I too have struggled with depression and suicidal ideation. I had a friend in high school who killed himself, and I remember how utterly devastating his death was for his family. That experience lead me to conclude that it would be better for me to suffer for decades that inflict suffering on all my family and my friends.

But I think that as depressed as I was, I never lost hold of my rational faculties. I could make a kind of cost-benefit analysis, and I couldn't see how the uncertain benefit of ending my life outweighed the cost to my family. I think that for some people, depression robs them of their ability to reason.

A girl that I was close friends with in middle school killed herself. I only learned of her death a couple of years ago, when her mom sought me on Facebook because she was yearning for contact with her daughter's friends.

K had struggled with severe depression since she was a teenager. She kept it in check with antidepressants, but when she got married, she stopped taking her meds, which weren't safe for use during pregnancy. She was pregnant when she committed suicide. Her death devastated her devoted husband, her parents, and her sister.

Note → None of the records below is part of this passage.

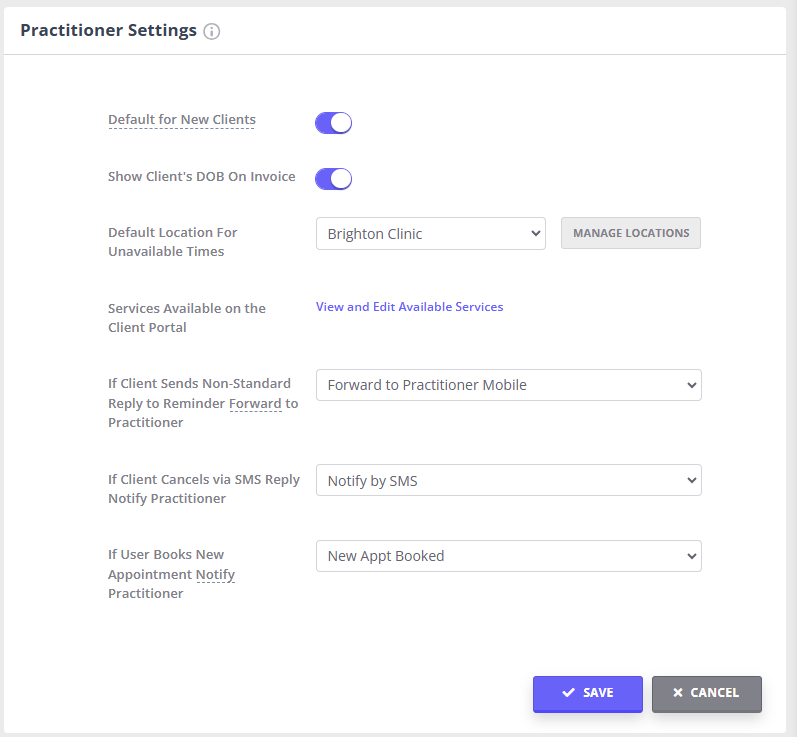The width and height of the screenshot is (797, 737).
Task: Click Default Location For Unavailable Times label
Action: click(172, 242)
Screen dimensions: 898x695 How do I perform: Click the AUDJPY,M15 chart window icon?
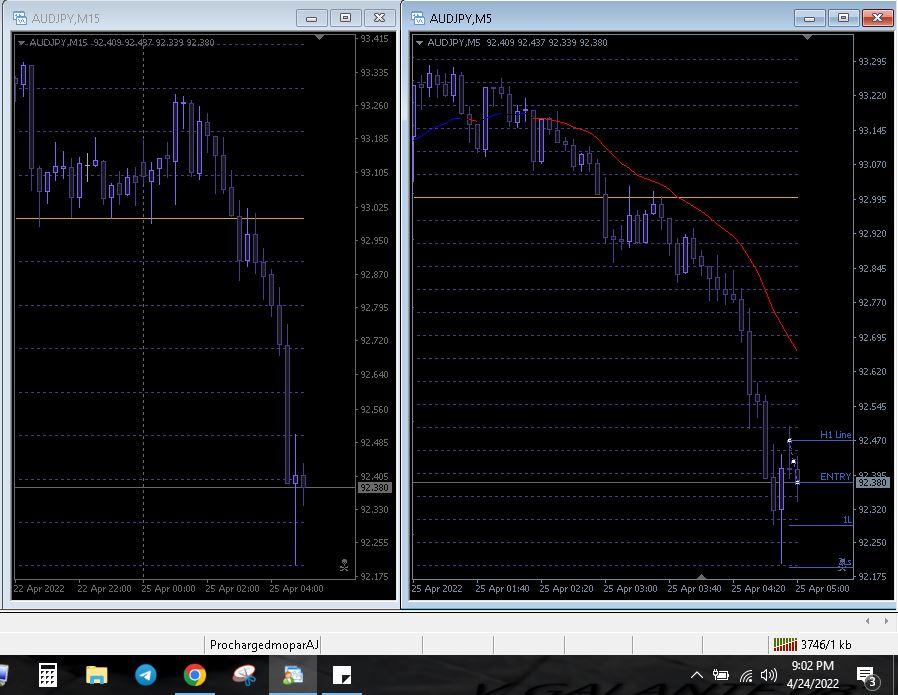coord(20,18)
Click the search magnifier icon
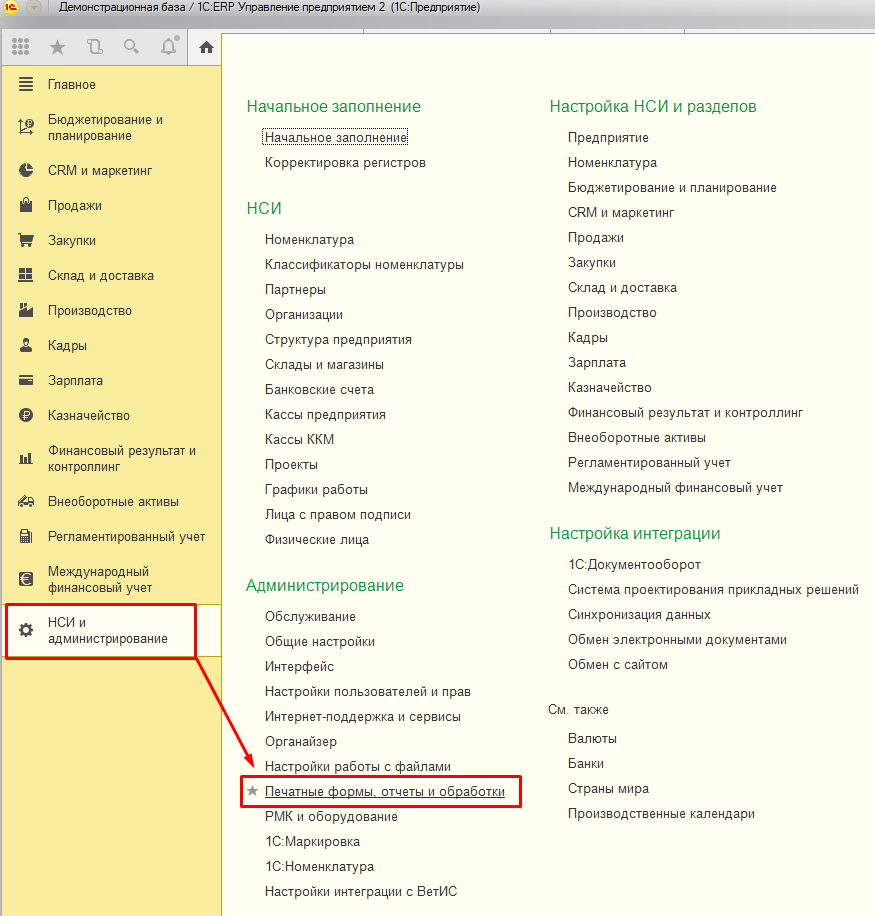 (x=131, y=47)
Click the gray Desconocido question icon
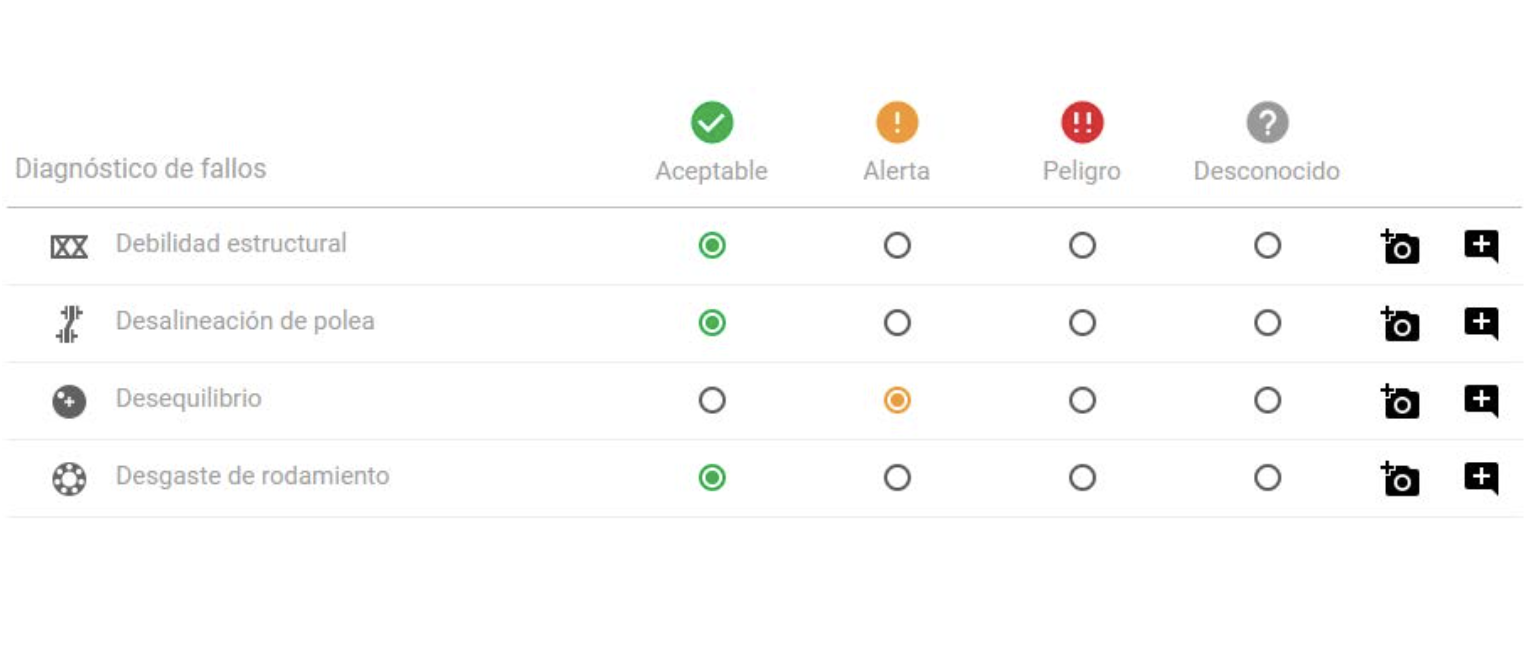The width and height of the screenshot is (1531, 652). [1267, 123]
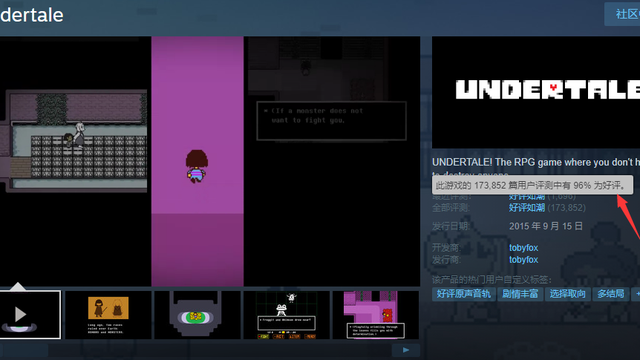Open the 好评原声音轨 tag
640x360 pixels.
pyautogui.click(x=464, y=294)
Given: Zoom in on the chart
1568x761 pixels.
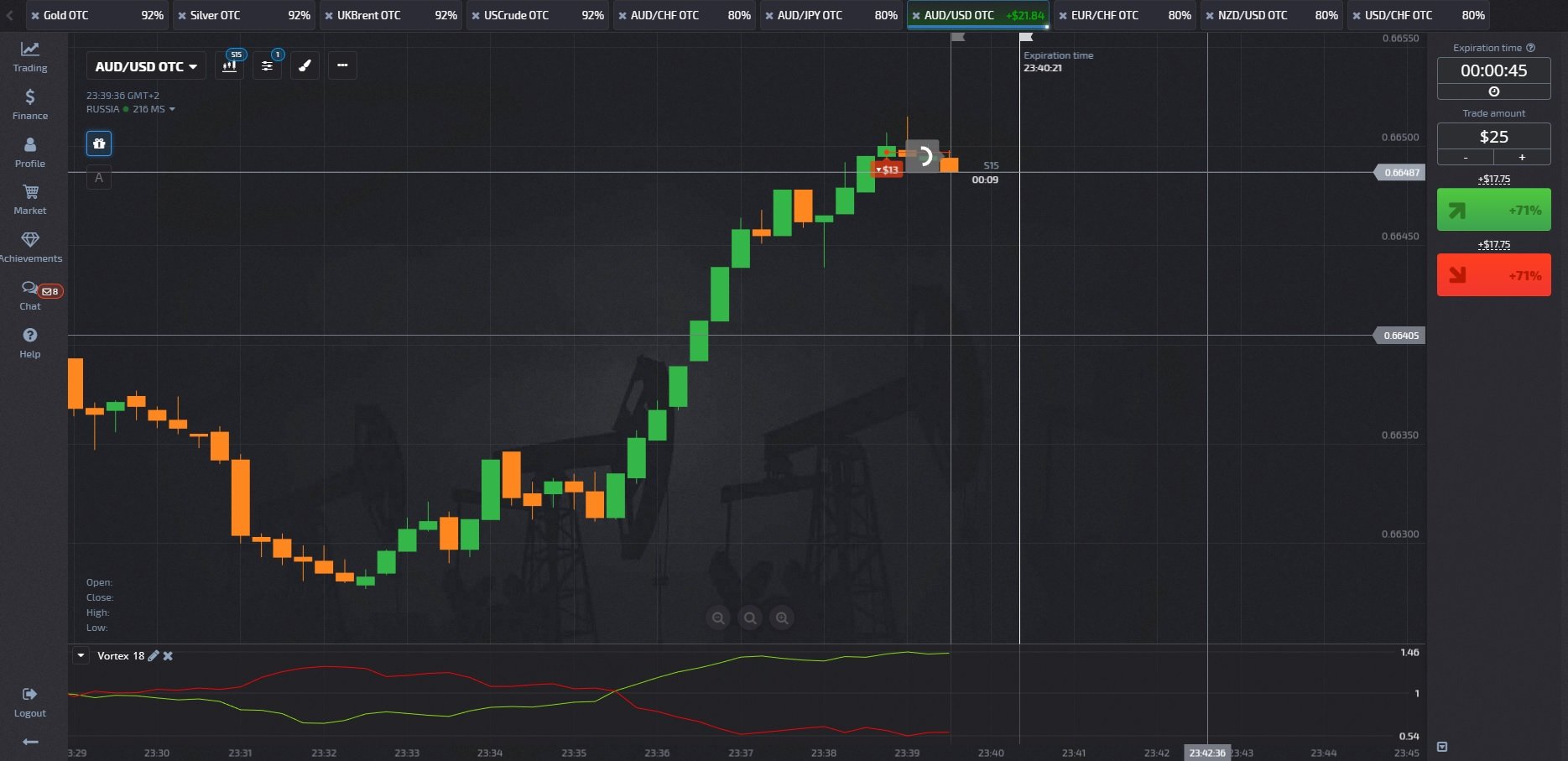Looking at the screenshot, I should tap(782, 618).
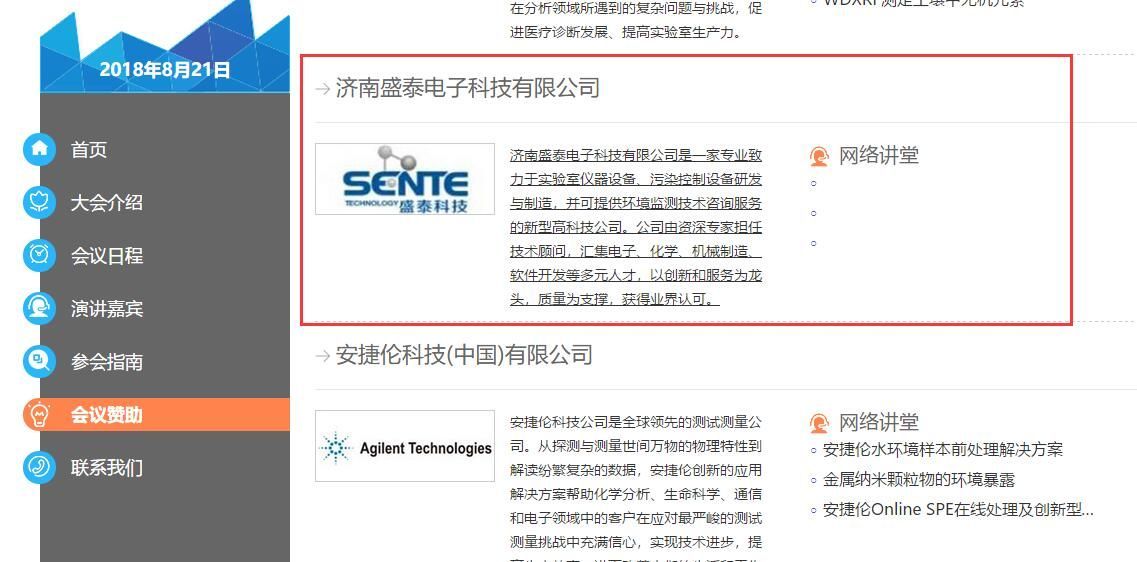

I remember K as the kindest, sweetest, most moral eleven year I have ever met. I cannot believe that such a person would knowingly inflict such suffering on her loved ones. I have to believe that depression robbed her of her ability to see things clearly. Perhaps she really thought the baby was better off dead. Perhaps she really thought her husband would be happier a widower than married to her. Perhaps she thought that any hell would be preferable to the one in which she was living.

Sarah

Seraphic said...

Poor woman. (And poor husband!) I certainly believe some people are so ill, they really are not to blame for their actions and they will not have to atone for them in the afterlife.

Seraphic said...

Some few people, that is. Not absolutely everyone who ever popped a pill.

Heather in Toronto said...

I agree that there is a world of difference between saying, "That poor troubled man, may the Lord have mercy on him and bring him peace," and just saying, "He's at peace now." The latter comes close to saying that suicide was indeed a good way to cure despair, which is very dangerous to the impressionable.

The coverage I saw on the morning news the day after his death seemed pretty appropriate. Several repetitions along the lines of if you are in distress PLEASE get help because there ARE better solutions than self-harm.

Sarah's story of K is so tragic. What a terrible scourge mental illness can be, and so difficult to treat effectively sometimes. Thank God that for most people at least it CAN be managed.

Lindsay @ Lindsay Loves said...

Robin Williams actually starred in a movie called "What Dreams May Come." I saw it before I was living as a Catholic, but I remember it being an interesting examination of a secular afterlife. In the movie, Williams's character and his two children die in a car crash, leaving the wife/mother alone. He wanders about a very colorful afterlife looking for his children, and eventually, his wife commits suicide. He is happy until his advisor of sorts tells him that people who commit suicide don't go to the same afterlife, so he won't get to see her. My memory is fuzzier on this point, but I think he pulls some strings or something so he can be with her anyway. It's interesting to think about considering his real-life death.

Seraphic said...

Okay, I did get a comment that I'm not posting. I sympathise with it; it's just that it's TMI from a searching Single. The internet is forever and my readers seem to recognise each other in the real world.

Seraphic said...

I'm still not publishing it. I have already stated that some poor souls are not culpable of the sin of suicide. They are just that sick. In some cases, only God can know for sure. In other cases, people clearly give into weakness or to escape earthly justice, etc., causing grief to their families and trauma to emergency service et alia.

It really is not a good idea to publish the painful details of serious mental illness on a blog popular in your religious community. You might not care now, but you might later. I have almost always suppressed comments that I thought might come back to bite the commentators. The ones time I didn't, I got a smirky email from a male reader about my "naughty" readers.